Eigentlich sind alle Figuren, die King hier beschreibt, einfach wunderbar mit Worten gezeichnet. Neben Wireman und Elizabeth ist da noch der junge Jack, der sich etwas Geld dazu verdient, indem er Edgar umherfährt, seine Einkäufe und sonstige Dinge erledigt. Dabei wird auch er ein Teil der Geschichte und ist sehr bald mit den Ergeignissen verstrickt. Besonders gefallen hat mir Edgars Beziehung zu seinen beiden Töchtern. Man sagt ja immer, alle Eltern lieben ihre Kinder gleich, aber ich kann mir durchaus vorstellen, dass sich im Laufe des Lebens eine engere Bindung mit einem Kind entwickelt als mit dem anderen. Einfach weil die Persönlichkeit jedes Menschen einzigartig ist und man mit manchen eben mehr auf einer Wellenlänge liegt als mit anderen.

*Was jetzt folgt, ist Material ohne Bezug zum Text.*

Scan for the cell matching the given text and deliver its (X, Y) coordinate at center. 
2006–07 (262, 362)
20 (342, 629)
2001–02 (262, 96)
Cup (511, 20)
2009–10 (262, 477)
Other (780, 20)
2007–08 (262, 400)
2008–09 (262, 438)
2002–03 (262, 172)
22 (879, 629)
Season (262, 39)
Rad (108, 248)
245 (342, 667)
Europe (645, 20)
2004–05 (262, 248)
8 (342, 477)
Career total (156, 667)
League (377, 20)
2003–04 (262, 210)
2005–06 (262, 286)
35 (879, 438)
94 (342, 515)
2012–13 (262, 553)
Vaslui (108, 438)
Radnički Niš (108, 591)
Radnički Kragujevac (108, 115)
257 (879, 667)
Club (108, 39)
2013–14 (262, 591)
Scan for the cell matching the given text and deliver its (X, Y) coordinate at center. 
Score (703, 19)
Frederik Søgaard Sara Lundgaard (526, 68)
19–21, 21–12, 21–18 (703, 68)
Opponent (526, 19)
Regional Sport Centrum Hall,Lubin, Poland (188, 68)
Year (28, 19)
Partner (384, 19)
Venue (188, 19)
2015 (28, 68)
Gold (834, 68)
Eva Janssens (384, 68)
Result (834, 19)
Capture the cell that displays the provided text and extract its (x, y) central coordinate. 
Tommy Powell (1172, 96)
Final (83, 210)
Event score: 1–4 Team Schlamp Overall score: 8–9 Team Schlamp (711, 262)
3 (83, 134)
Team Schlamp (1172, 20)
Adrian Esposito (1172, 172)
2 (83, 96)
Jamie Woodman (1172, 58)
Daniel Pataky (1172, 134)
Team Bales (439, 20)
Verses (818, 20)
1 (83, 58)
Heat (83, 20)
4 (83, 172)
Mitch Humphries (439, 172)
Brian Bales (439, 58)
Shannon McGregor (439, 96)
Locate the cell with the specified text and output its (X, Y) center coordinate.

Edgars Zwiespalt ist da sehr deutlich. Seine Tochter Illy ist definitiv diejenige, mit der schon immer eine engere Bindung hatte. Die Beziehung mit seiner Tochter Melinda ist eher distanziert. Sicherlich liebt er beide Töchter gleich wie es Eltern nunmal tun, aber mit Illy hat einen Draht, den er mit Melinda nicht hat. Er reflektiert sehr oft darüber. Und bei seiner Exfrau Pam ist es nicht anders. Auch sie hat unterschiedlich enge Beziehungen zu ihren Töchtern. Enger mit Melinda, distanzierter mit Illy. Ich fand das sehr erfrischend zu lesen.

Und während Edgar malt und die Geschichte genau wie seine Bilder immer mehr Gestalt annimmt, bleibt die Spannung bis zum Schluss erhalten und der Kampf gegen die Geister der Insel beginnt.

Sicherlich kann man sich wie immer über die Länge des Buches streiten. Waren knappe 900 Seiten wirklich nötig? Vielleicht nicht, aber für mich waren es 900 spannende Seiten mit Figuren, die mir ans Herz gewachsen sind. Eigentlich ein Wunder, dass ich das Buch noch nicht früher gelesen habe. Definitive Leseempfehlung.